Tren ancaman kejahatan yang muncul
di dunia maya atau "cyber crime" kini semakin canggih dan mengakibatkan
pengguna internet mengalami kerugian cukup besar setiap tahunnya.
Product Marketing Manager for Consumer & Small Business Symantec Wilayah Asia Selatan, Philip Routley, kepada wartawan di Surabaya, Selasa (22/10), mengungkapkan penjahat dunia maya saat ini menggunakan serangan lebih canggih, seperti "ransomware" dan "spear-phishing" yang memberikan uang lebih banyak dari serangan sebelumnya.
"Dengan sifat internet yang tanpa batas, ancaman kejahatan cyber tidak terbatas pada negara tertentu dan Indonesia juga tidak kebal terhadap serangan tersebut," katanya saat menyampaikan Laporan Norton 2013.
Dari laporan itu, terungkap bahwa jumlah orang dewasa pengguna internet yang mengalami kejahatan cyber mengalami penurunan dari 46 persen pada 2012, menjadi 41 persen pada 2013.

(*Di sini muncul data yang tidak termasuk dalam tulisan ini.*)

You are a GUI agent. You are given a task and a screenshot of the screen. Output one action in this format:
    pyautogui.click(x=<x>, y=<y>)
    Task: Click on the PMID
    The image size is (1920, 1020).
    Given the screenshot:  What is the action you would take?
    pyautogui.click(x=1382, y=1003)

"Akan tetapi, angka kerugian yang dialami korban justru meningkat hampir 50 persen, dari rata-rata hanya 197 dolar AS pada 2012, menjadi 298 dolar AS. Ini menjadi bukti bahwa kejahatan di dunia maya sudah semakin canggih cara kerjanya," kata Philip.
Secara global, angka kerugian akibat kejahatan cyber selama satu tahun mencapai 113 miliar dolar AS dengan jumlah korban mencapai 378 juta orang atau sekitar 12 orang menjadi korban setiap detiknya.
Saat ini, menurut Philip, masyarakat tidak bisa lagi bersikap acuh terhadap perlindungan informasi berharga yang dimilikinya, baik berupa identitas pribadi, kartu kredit maupun rincian data keuangan.
Meningkatnya jumlah masyarakat Indonesia yang terhubung ke internet dengan menggunakan perangkat bergerak (mobile), lanjut Philip, juga perlu didukung langkah-langkah proaktif untuk melindungi informasi dari risiko keamanan.
"Saat konsumen menjadi lebih 'mobile' saat terhubung ke internet, kemudahan ini sering kali diikuti dengan dampak terhadap biaya dan keamanan mereka. Penjahat cyber punya potensi mengakses berbagai informasi, termasuk yang lebih berharga," tambahnya.
Symantec's Consumer Sales Manager for Indonesia, Rita Nurtika, menambahkan kendati konsumen sudah melakukan perlindungan terhadap komputer, tetapi masih banyak di antara mereka yang tidak peduli dengan keamanan telepon pintar dan komputer tabletnya.
"Kondisi ini seperti memiliki sistem alarm untuk rumah, tapi meninggalkan mobil tidak terkunci dan jendela terbuka. Kecerobohan ini menempatkan konsumen serta identitas digitalnya dalam bahaya," katanya.